Interface...https://play.golang.org/p/RKezV69HjPe


(Cherolyn Lexvold) #1

https://play.golang.org/p/RKezV69HjPe

func bar(h human) {
switch h.(type) {
case person:
fmt.Println(“I was passed into barrrrrr”, h.(person).first)
case secretAgent:
fmt.Println(“I was passed into barrrrrr”, h.(secretAgent).first)
}
fmt.Println(“I was passed into bar”, h)
}

In this function, there is no receiver, correct?
Is (h human) a parameter?
Is there any reason why case secretAgent is executed before case person?

It seems in the execution ( not sure that is the right word), or when I run it, there should be a line that says “I am Dr.

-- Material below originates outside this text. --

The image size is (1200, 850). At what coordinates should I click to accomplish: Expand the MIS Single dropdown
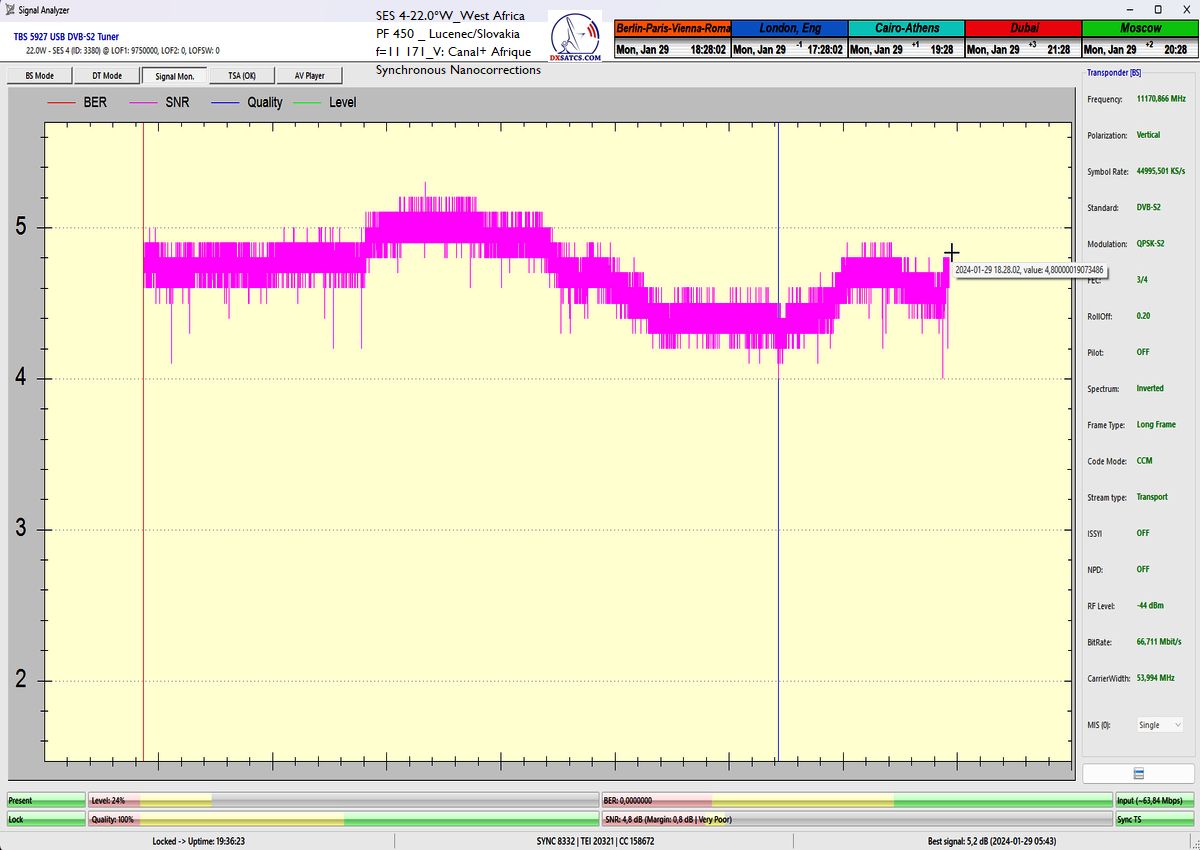click(1159, 725)
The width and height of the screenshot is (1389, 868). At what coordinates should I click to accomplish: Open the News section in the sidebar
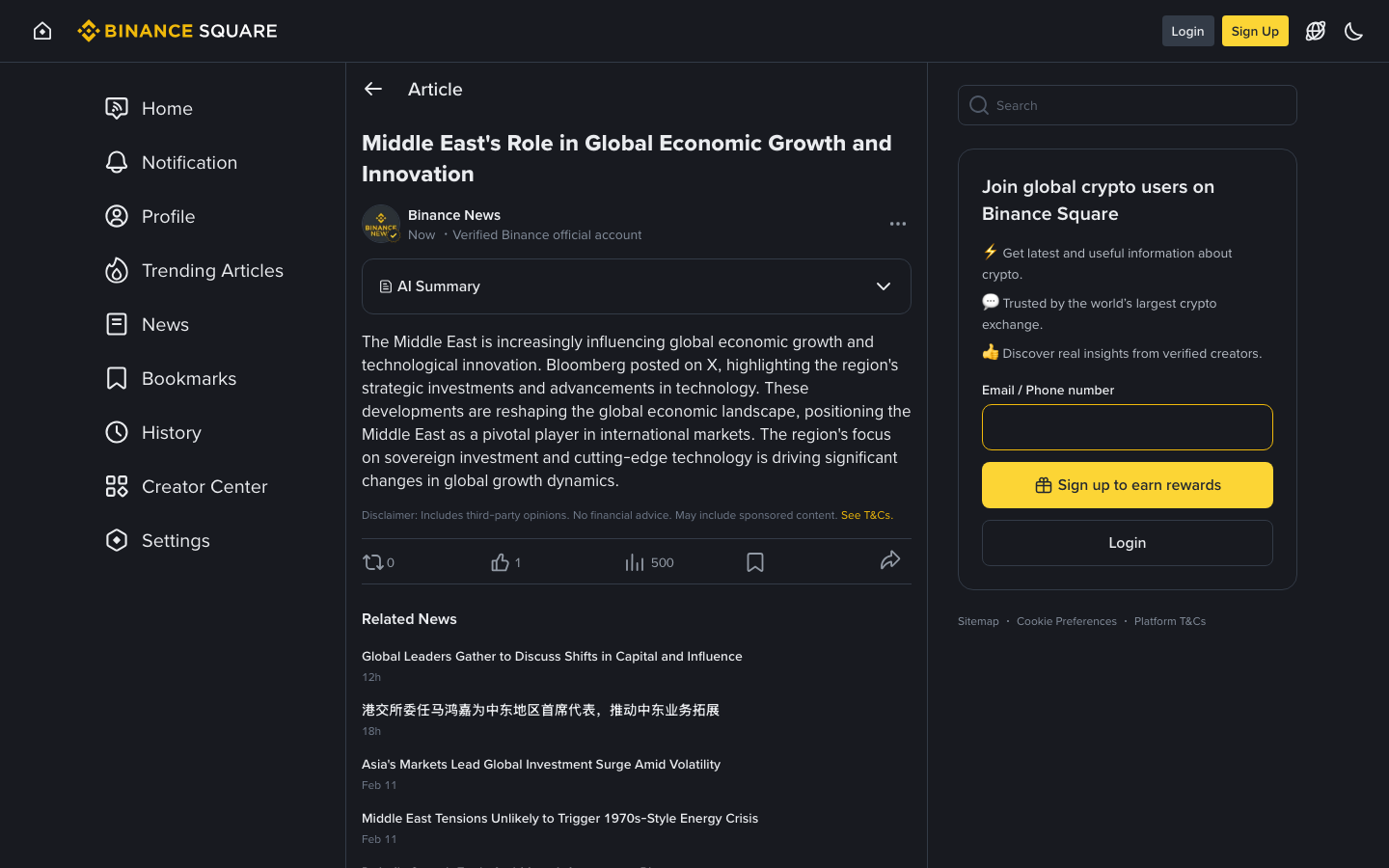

Yes - the person speak” because of “func (p person) speak() {
fmt.Println(“I am”, p.first, p.last, " - the person speak”)"

// conversion
var x hotdog = 42
fmt.Println(x)
fmt.Printf("%T\n", x)
var y int
y = int(x)
fmt.Println(y)
fmt.Printf("%T\n", y)

Language Specification
Conversion = Type “(” Expression [ “,” ] “)” .

I don’t see that his code follows the format in the Language Specification

What part of the code results in “main.hotdog”, specifically, “main”

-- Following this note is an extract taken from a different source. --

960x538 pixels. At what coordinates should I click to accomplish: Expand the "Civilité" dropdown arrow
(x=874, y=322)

Why does “fmt.Println(y)” result in “42” when it says nothing about “hotdog”


(Norbert Melzer) #2

Could you please use fenced code blocks to highlight your code?

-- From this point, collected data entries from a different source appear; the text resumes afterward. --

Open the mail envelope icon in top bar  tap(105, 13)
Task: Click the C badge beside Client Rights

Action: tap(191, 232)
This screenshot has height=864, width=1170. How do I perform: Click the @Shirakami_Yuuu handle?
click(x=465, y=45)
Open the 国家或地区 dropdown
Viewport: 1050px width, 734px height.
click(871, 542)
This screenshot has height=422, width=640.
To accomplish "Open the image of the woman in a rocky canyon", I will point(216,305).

Its hard to follow your examples as they are right now.

Yes, there is none. Also if there were, its called “method” then.

Yes.

None of the branches is “executed” before the other. Gos switch constructs execute always a single branch only (unless you use fallthrough).

When you run the program though, and see it as a whole, and not only that single function, then of course the secretAgent branch is choosen the first 2 calls, as you pass in secretAgents, but to be honest, how do you even tell the difference? Both branches would print the same.

But you never call p1.speak(), so you never instruct your program to actually print that.

The expression int(x) converts the value of xto an int. int is the non-terminal Type, x is expression. Of course () is to see literally.

This one: fmt.Printf("%T\n", x). main.hotdog is the qualified name of your type.

It would be easier for you to recognize which output belongs to which line, if you were using some label:

fmt.Printf("Type of x: %T\n", x)

Because y has the value 42, not hotdog.


(Cherolyn Lexvold) #3

Like this?

https://play.golang.org/p/rZH2Efbpot 

Totally new to me. First time I ever heard of it.


(Cherolyn Lexvold) #4

Can’t click on it this way


(Norbert Melzer) #5

Its meant for code not for links.


(Cherolyn Lexvold) #6

Hmmm. I’ll try to remember that. I need practice.

But you never call p1.speak() , so you never instruct your program to actually print that.

I don’t? Don’t I here?

fmt.Println("I am", p.first, p.last, " - the person speak")

Thank-you


(Norbert Melzer) #7

And you can use > at the beginning of a line to mark a quote as a quote.

That’s the body of the method, but you are not calling the method. There is nowhere a p1.speak() anywhere in your code.


(Cherolyn Lexvold) #8

That’s the body of the method, but you are not calling the method

Why would the programmer even include that then?


(Norbert Melzer) #9

Because whoever wrote the code wanted person to be human and human requires the implementor to have a speak() method.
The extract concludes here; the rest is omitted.